1950 film by William Beaudine

Jiggs and Maggie Out West is a 1950 American comedy film directed by William Beaudine and starring Joe Yule, Renie Riano and George McManus. It is the final film in the Jiggs and Maggie film series featuring the adventures of a bickering Irish-American couple.

==Plot==
Maggie inherits a gold mine in a western town but has trouble finding it. Her homesick husband Jiggs notifies his New York pal Dinty Moore that he has already struck gold, and Dinty rounds up Jiggs's drinking buddies to travel west with him. They arrive at a ghost town, where Dinty reopens the derelict saloon and offers a floor show, wrestling matches, and corned-beef-and-cabbage dinners. An outlaw gang has been discouraging Maggie from hunting for the mine, and finally kidnaps her. Jiggs and his buddies set out to rescue her, and finally they are brought before the gang's leader. It turns out to be cartoonist George McManus himself, who explains away the unresolved story: the "gold" is in his ink bottle, and the characters are "mine."

==Production==
Producer Barney Gerard announced Jiggs and Maggie Out West in July 1949 for production "in early fall", but it didn't go before the cameras until December. The anticlimactic ending was patched together, with McManus filmed alone and addressing the camera. Director William Beaudine shot around him by having Jiggs and Maggie stand in front of a seated body double for McManus, with Dinty and his buddies in separate shots. The close-ups of McManus were then fitted into the action.

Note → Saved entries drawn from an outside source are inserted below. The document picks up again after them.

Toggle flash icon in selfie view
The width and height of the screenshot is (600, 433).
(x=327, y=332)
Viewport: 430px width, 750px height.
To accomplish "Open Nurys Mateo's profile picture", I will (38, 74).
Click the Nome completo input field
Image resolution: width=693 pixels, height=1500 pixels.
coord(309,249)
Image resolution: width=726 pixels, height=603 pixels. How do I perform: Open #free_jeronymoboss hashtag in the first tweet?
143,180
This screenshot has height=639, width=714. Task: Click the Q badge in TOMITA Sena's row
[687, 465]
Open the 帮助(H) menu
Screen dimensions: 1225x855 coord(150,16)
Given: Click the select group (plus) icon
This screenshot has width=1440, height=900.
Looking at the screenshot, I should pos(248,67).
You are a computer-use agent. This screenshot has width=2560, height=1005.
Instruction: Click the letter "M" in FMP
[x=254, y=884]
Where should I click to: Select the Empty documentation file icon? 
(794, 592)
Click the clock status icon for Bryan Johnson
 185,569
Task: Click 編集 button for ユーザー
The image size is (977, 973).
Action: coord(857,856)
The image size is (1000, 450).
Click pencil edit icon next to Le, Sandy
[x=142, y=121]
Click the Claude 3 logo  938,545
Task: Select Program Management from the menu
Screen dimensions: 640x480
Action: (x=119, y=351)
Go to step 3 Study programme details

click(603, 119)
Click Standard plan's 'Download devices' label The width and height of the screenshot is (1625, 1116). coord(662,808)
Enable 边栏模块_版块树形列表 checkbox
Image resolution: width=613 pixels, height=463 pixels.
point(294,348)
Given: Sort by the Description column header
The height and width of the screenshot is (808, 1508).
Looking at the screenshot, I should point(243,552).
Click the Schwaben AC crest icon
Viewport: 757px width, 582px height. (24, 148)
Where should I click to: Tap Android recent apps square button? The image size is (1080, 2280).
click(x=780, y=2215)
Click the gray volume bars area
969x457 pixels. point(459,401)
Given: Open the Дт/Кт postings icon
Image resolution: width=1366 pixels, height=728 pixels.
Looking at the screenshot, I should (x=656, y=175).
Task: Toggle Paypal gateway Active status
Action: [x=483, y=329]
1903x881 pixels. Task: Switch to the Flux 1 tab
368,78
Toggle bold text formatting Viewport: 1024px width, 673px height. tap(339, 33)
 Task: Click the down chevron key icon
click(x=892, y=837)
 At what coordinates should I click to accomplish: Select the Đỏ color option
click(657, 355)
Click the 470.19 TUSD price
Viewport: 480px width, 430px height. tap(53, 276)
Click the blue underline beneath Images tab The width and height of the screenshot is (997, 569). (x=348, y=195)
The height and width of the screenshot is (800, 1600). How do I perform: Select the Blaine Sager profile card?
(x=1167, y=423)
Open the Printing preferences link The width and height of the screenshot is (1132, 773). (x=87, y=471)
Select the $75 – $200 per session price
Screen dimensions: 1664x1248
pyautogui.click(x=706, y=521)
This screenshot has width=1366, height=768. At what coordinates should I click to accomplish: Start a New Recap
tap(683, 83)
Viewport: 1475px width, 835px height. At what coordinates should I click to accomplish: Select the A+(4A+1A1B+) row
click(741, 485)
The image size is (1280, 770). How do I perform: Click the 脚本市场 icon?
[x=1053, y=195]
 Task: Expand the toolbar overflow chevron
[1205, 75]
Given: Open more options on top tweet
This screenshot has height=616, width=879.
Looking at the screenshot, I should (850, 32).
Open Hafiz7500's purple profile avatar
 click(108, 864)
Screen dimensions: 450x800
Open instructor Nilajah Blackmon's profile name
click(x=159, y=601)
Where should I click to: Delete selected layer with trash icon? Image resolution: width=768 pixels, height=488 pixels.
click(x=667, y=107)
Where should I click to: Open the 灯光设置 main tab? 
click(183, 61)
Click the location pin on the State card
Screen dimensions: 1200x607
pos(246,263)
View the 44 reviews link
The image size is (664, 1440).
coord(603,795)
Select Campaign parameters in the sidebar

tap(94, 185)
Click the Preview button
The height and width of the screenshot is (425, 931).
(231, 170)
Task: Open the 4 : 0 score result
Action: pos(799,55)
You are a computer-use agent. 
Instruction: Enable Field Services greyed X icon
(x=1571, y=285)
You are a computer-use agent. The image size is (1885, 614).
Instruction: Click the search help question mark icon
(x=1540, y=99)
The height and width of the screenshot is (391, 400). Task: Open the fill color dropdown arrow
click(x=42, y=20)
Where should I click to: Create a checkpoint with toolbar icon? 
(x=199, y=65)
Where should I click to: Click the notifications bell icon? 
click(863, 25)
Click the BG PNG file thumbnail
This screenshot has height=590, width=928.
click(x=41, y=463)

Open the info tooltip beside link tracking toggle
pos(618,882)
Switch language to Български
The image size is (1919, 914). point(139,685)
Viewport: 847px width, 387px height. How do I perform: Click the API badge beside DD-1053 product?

The film was previewed on March 16, 1950. Leading player Joe Yule died two weeks later, and his farewell film was released nationally on April 23, 1950.

==Cast==
- Joe Yule as Jiggs
- Renie Riano as Maggie
- George McManus as George McManus
- Tim Ryan as Dinty Moore
- Jim Bannon as Snake-Bite Carter
- Riley Hill as Bob Carter
- Pat Goldin as Dugan
- June Harrison as Nora
- Henry Kulky as Bomber Kulkowich
- Billy "Sailor" Vincent as Wrestler
- Terry McGinnis as Cyclone McGinnis
- Billy Griffith as Lawyer Blakely

==Bibliography==
- Marshall, Wendy L. William Beaudine: From Silents to Television. Scarecrow Press, 2005.